Buddhists and reality

Dear Dinh Hy Trinh,
By dint of reading and learning about Buddhism, one ends up having the impression that only Buddhists are devoid of illusion, lucid and that only they understand reality, that it requires effort and commitment without limits, which seems ultimately quite inaccessible and undesirable for the average person. So how is Buddhism going to continue to exist with such spiritual aristocracy?

Doctor Dinh Hy Trinh: Dear Sebastian,
I am sorry that what you have read and remembered about Buddhism has left you with such an impression of a feeling of superiority, of a monopoly on the understanding of reality, of a "spiritual aristocratism", "inaccessible for the average person"...

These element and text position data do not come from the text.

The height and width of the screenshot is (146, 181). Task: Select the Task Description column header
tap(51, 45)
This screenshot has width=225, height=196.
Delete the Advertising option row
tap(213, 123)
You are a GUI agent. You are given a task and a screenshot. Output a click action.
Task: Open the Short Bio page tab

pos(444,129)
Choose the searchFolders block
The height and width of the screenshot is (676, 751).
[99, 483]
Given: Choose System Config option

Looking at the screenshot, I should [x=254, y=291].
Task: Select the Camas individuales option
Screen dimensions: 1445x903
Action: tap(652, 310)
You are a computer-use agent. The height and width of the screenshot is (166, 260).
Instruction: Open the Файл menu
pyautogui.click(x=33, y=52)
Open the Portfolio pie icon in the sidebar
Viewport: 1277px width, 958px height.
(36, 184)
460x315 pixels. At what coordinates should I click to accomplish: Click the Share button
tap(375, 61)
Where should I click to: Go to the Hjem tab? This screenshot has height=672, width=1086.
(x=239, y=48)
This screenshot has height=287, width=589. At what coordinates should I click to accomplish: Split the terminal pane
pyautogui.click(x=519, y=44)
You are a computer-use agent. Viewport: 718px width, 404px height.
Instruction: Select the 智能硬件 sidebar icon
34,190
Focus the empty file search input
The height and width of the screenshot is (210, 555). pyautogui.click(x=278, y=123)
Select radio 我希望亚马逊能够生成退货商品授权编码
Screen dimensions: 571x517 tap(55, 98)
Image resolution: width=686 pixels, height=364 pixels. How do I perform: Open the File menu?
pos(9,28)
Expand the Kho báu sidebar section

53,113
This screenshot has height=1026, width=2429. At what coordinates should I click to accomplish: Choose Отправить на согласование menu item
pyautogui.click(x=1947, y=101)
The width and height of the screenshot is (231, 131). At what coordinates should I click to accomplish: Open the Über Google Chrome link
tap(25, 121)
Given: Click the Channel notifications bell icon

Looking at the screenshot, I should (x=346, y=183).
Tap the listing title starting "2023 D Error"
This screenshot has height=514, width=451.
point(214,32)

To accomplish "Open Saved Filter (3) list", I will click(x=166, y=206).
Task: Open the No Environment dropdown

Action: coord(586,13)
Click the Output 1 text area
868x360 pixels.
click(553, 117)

Personally, I don't have the same perception of Buddhism at all, for the simple reason that for me, Buddhism never claimed to bring understanding of the reality of the world. The truth taught by Gautama Buddha (the Four Noble Truths) is only a relative, psychological and pragmatic truth, pointing to human suffering, its causes and the path that leads to its extinction. This path is within everyone's reach, without any distinction of age, sex, ethnic origin, social origin, or predisposition of mind... Wouldn't that be the complete opposite of an aristocratic doctrine, reserved for an elite and inaccessible to the greatest number?